Single-page apps often keep loading resources indefinitely. Use `domcontentloaded` instead of `networkidle`:

```javascript
await page.goto(url, { waitUntil: 'domcontentloaded', timeout: 60000 });
await page.waitForTimeout(5000); // let the SPA render
```

### Nested iframes

Some apps embed content in iframes. Access them with `frameLocator`:

```javascript
const frame = page.frameLocator('iframe[src*="target-domain"]');
await frame.locator('button').click();
```

Cross-origin iframes may not be accessible.

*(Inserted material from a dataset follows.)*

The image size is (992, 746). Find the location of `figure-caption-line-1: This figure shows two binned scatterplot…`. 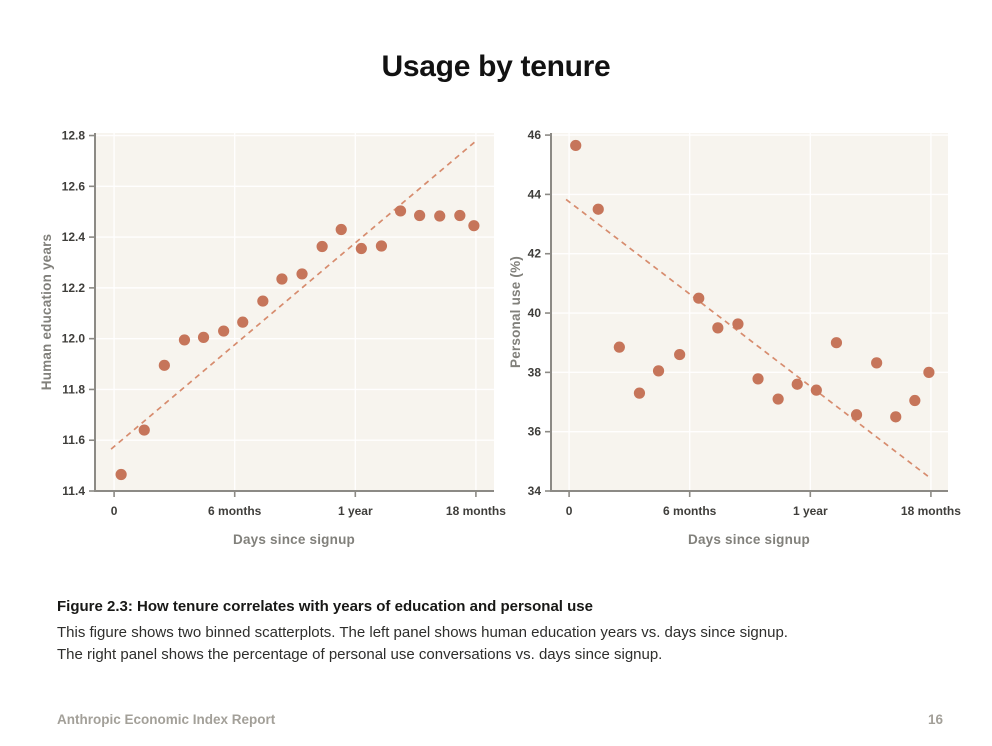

If `frameLocator` can't find elements, the iframe is probably cross-origin and you'll need to work around it (screenshot the parent page, or have the user do that step manually).

### Finding selectors in unfamiliar apps

When you don't know the selectors, dump what's on the page:

```javascript
// List all visible buttons with their labels
const buttons = page.locator('button:visible');
const count = await buttons.count();
for (let i = 0; i < count; i++) {
  const btn = buttons.nth(i);
  const text = (await btn.textContent().catch(() => '')) || '';
  const aria = (await btn.getAttribute('aria-label').catch(() => '')) || '';
  const box = await btn.boundingBox();
  if (box) console.log(`Button: "${text.trim()}" aria="${aria}" y=${Math.round(box.y)}`);
}
```

Also try `[role="option"]`, `[role="menuitem"]`, `[role="tab"]` for dropdown/menu items.

## Script template

Here's a starting point for a multi-step automation:

```javascript
const { chromium } = require('playwright');

const PROMPTS = [
  { name: 'task-1', prompt: 'Your prompt here' },
  { name: 'task-2', prompt: 'Another prompt' },
];

const OUTPUT_DIR = '/tmp/playwright-output';

(async () => {
  const browser = await chromium.connectOverCDP('http://localhost:9223');
  const page = browser.contexts()[0].pages()[0];
  const fs = require('fs');
  fs.mkdirSync(OUTPUT_DIR, { recursive: true });

  for (const { name, prompt } of PROMPTS) {
    console.log(`Running: ${name}`);

    // Type and send
    const textbox = page.locator('[role="textbox"]');
    await textbox.click();
    await typeText(page, prompt);
    await page.waitForTimeout(500);
    await page.keyboard.press('Enter');

    // Wait for response (customize the indicator selector)
    // await waitForCompletion(page, { indicator: 'button:has-text("Stop")' });

    // Screenshot
    await page.screenshot({ path: `${OUTPUT_DIR}/${name}.png` });

    await page.waitForTimeout(2000);
  }

  console.log('Done.');
})();
```

## Gotchas

- **Port 9222 vs 9223**: Use 9223 (or any non-default port) to avoid conflicts with other debugging tools. Some apps use 9222 internally.
- **Mac vs Linux keyboard**: `Meta+v` on Mac, `Control+v` on Linux/Windows. Use `process.platform` to detect.
- **Timeouts**: `page.goto()` defaults to 30s. For slow-loading apps, set `timeout: 60000`.
- **Multiple pages**: `browser.contexts()[0].pages()` gives you all open tabs. `pages()[0]` is usually the active one, but check if the user has multiple tabs open.
- **Clipboard permissions**: CDP connections inherit the browser's permissions. If clipboard access fails, the user may need to grant permission to the site first.
- **The Chrome instance persists**: The user-data-dir at `/tmp/chrome-playwright` keeps cookies and sessions until reboot. Good for staying logged in across script runs.